→ **Instructions for the task**
Can you update the passage about YUM! from "Novak was so" to "it going on!" so that "leadership program" reads "executive training program" instead?

→ **Quoted passage**
Novak was so well thought of as a leader while at PepsiCo that then chairman Roger Enrico asked David to create a leadership training program for all company executives. Before he could get started, however, TRICON (the original name for the company and nowhere near as appealing as YUM!), was launched and he had to defer the leadership program for a while to build the new company.

Revenues rose steadily from around $400 million when the division was spun off to the current  $13 Billion. Quarterly reports show consistent 20-25 % increases across the board for the first several years. They clearly had it going on!

As often happens, it is harder and harder to sustain explosive growth as the numbers increase, but they stayed the course and up until the last year or so were able to keep revenues, profits and share prices moving steadily upwards.

So I give them high marks for historical revenue performance and management expertise.

→ **Dataset entries**
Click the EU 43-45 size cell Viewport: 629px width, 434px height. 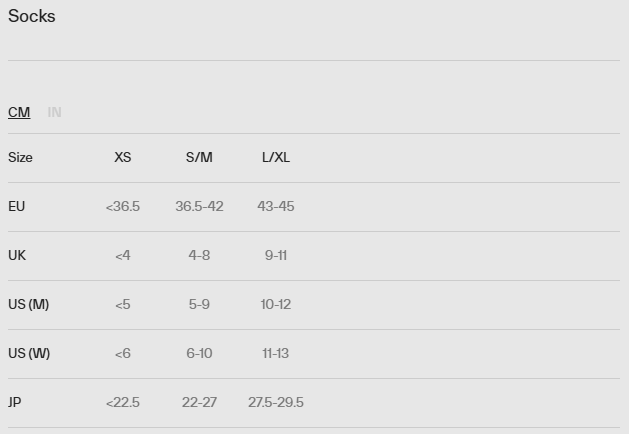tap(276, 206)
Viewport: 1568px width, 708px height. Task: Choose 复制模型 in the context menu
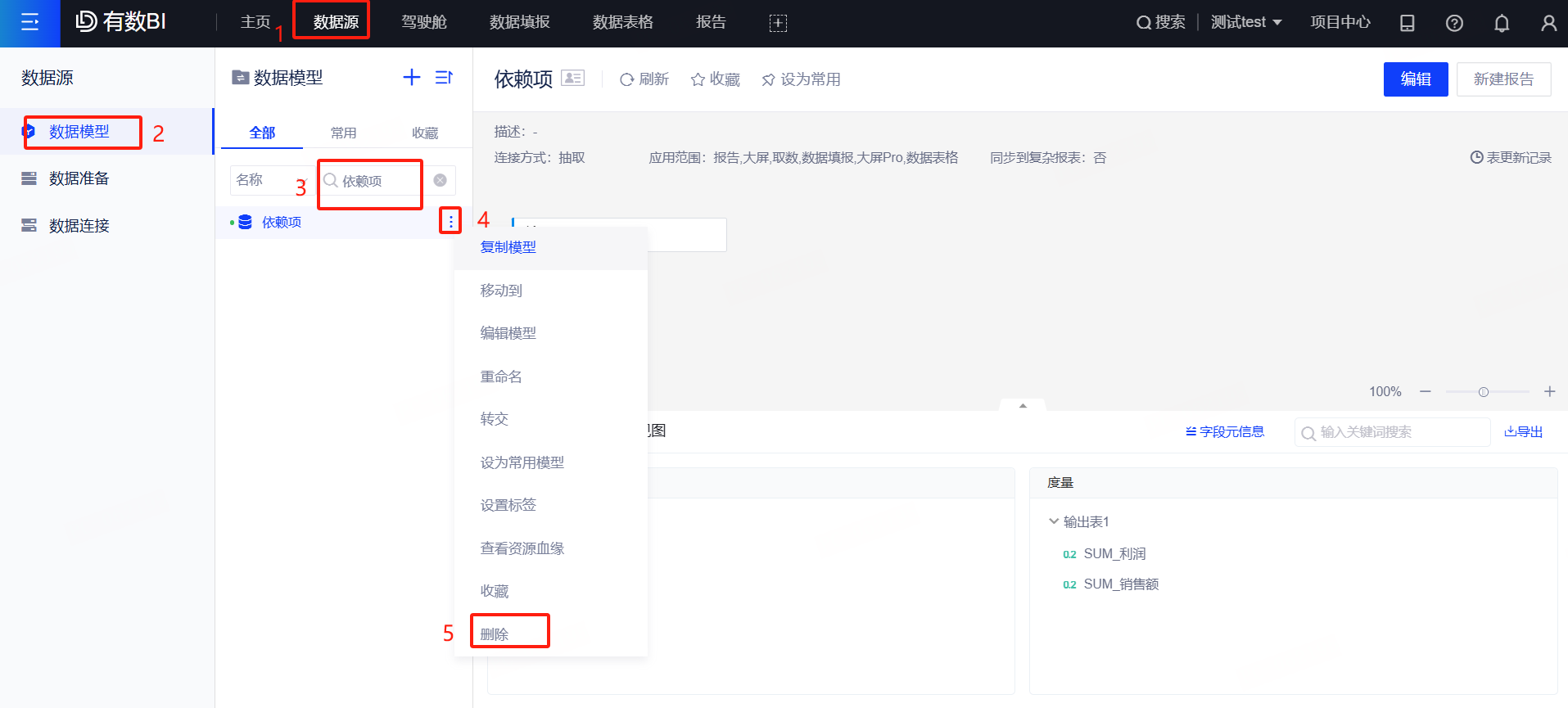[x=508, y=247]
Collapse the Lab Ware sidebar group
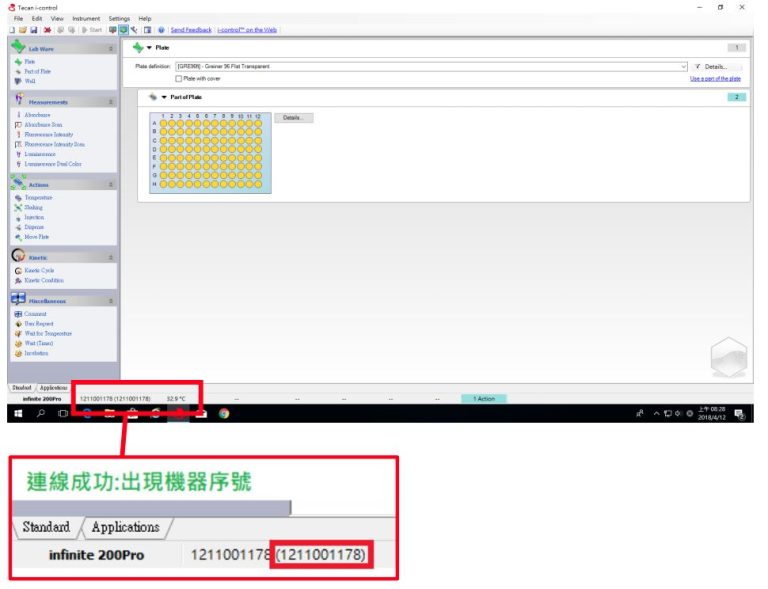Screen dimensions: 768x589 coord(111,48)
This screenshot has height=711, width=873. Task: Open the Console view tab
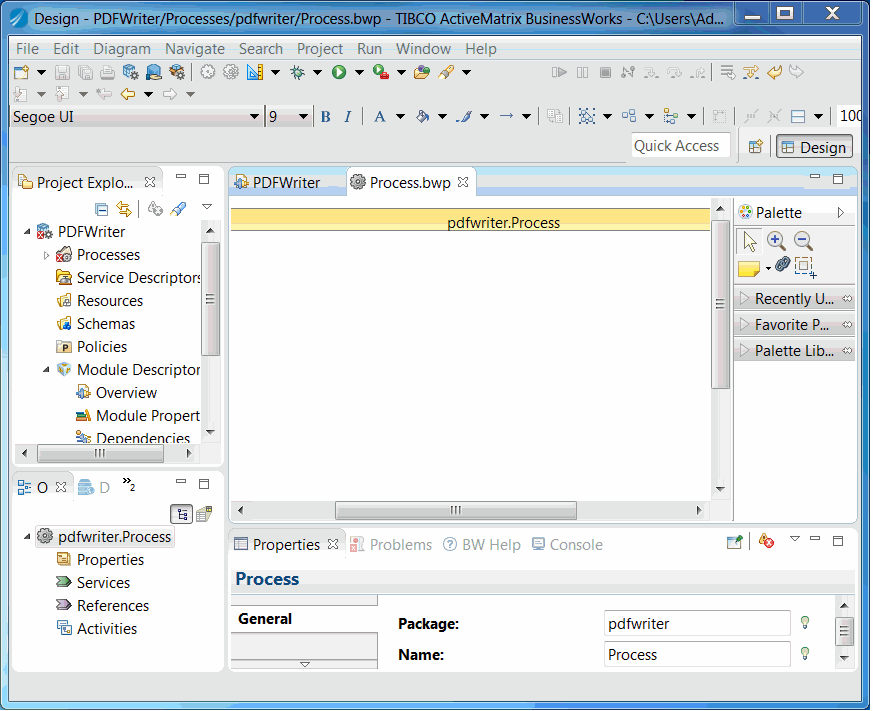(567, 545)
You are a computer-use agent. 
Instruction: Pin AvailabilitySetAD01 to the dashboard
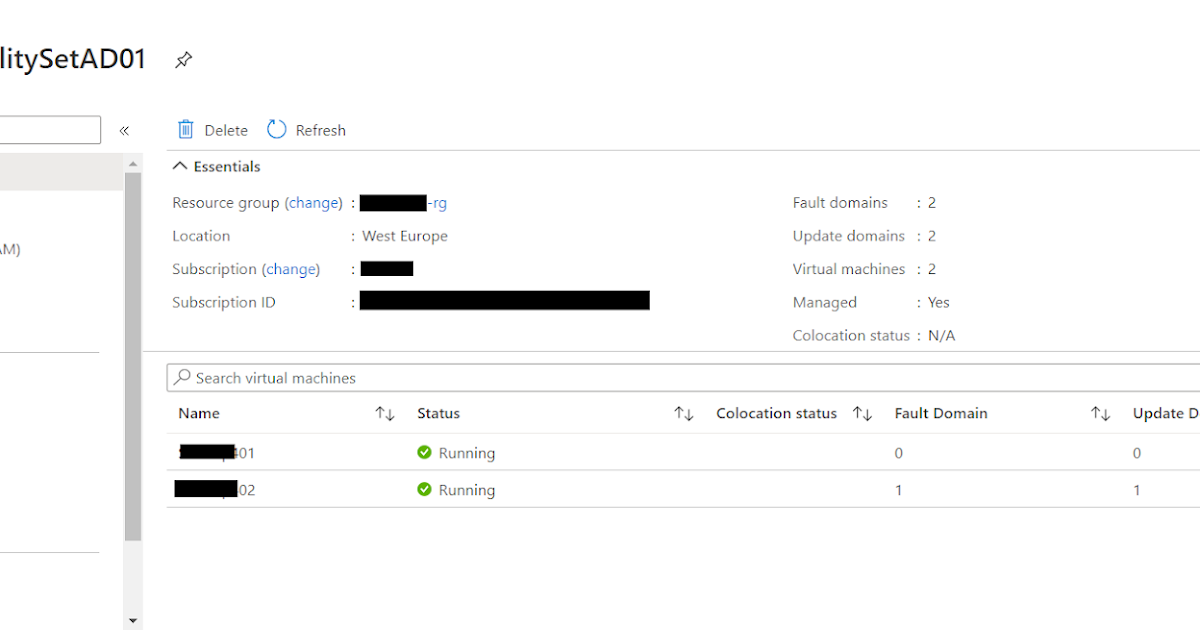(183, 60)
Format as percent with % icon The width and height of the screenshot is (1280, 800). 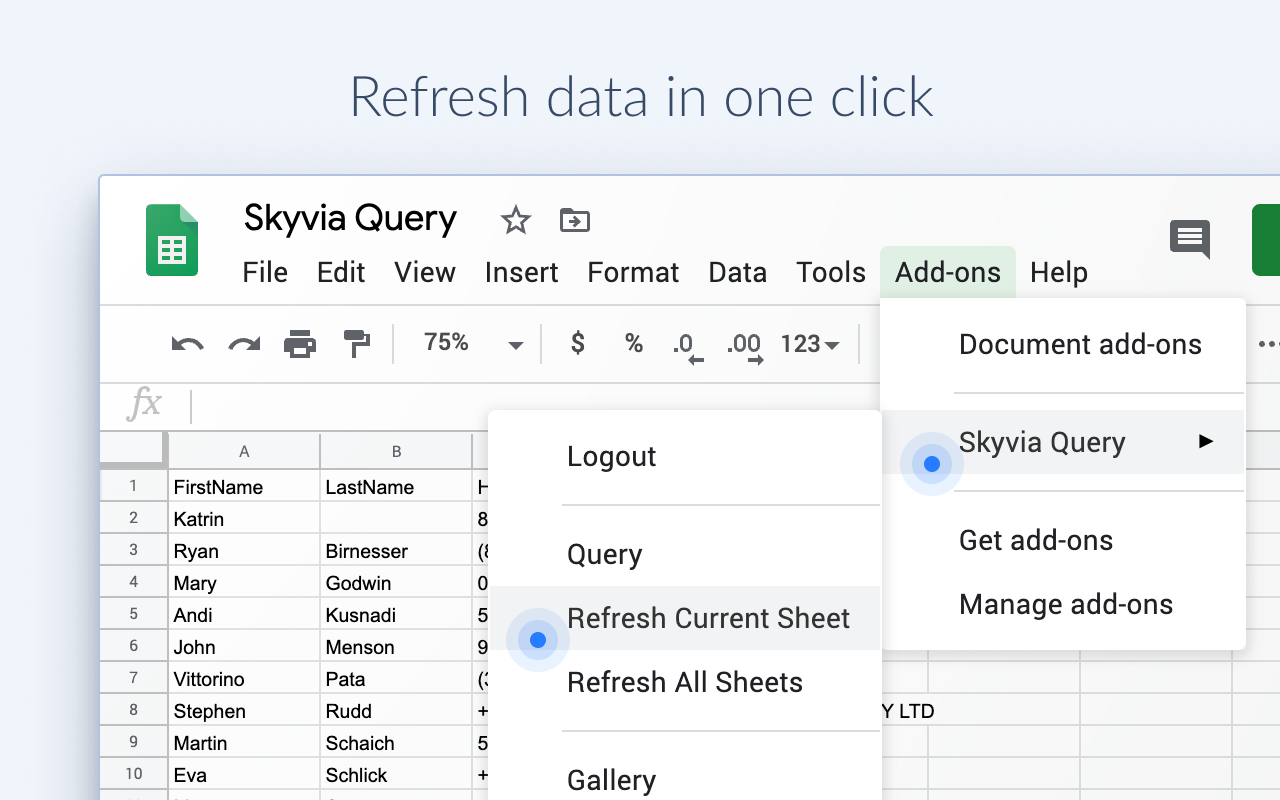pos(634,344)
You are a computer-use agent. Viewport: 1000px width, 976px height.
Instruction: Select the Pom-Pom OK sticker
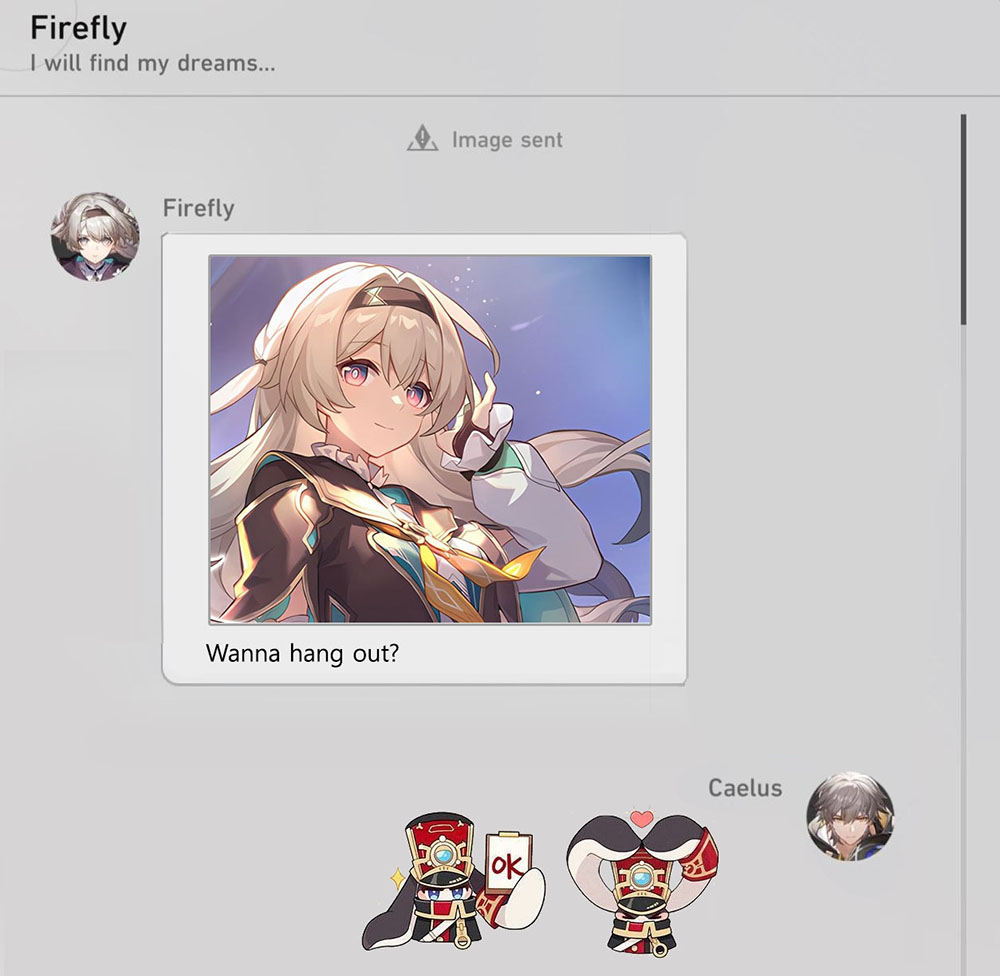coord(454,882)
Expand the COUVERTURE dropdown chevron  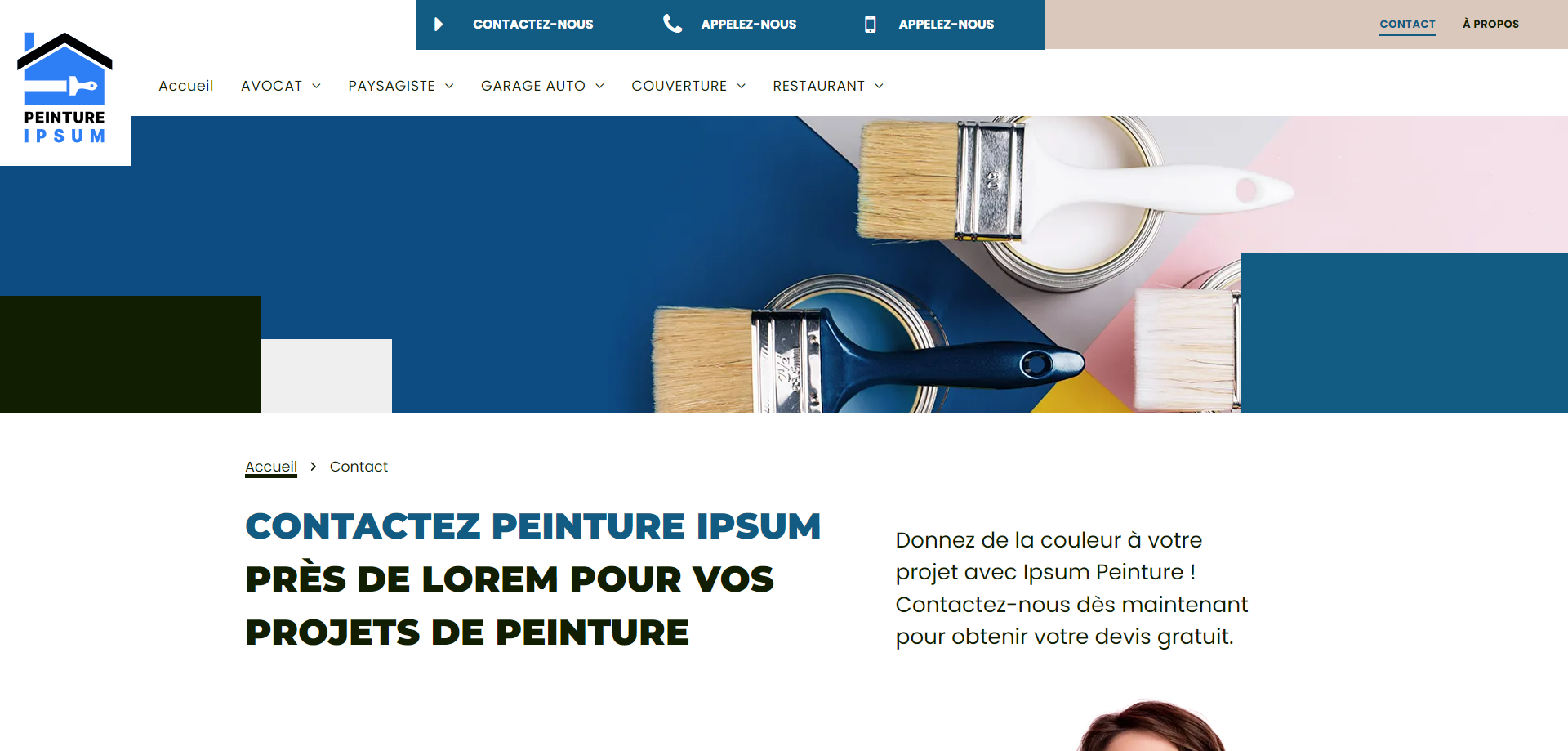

→ **Response**
Novak was so well thought of as a leader while at PepsiCo that then chairman Roger Enrico asked David to create a leadership training program for all company executives. Before he could get started, however, TRICON (the original name for the company and nowhere near as appealing as YUM!), was launched and he had to defer the executive training program for a while to build the new company.

Revenues rose steadily from around $400 million when the division was spun off to the current  $13 Billion. Quarterly reports show consistent 20-25 % increases across the board for the first several years. They clearly had it going on!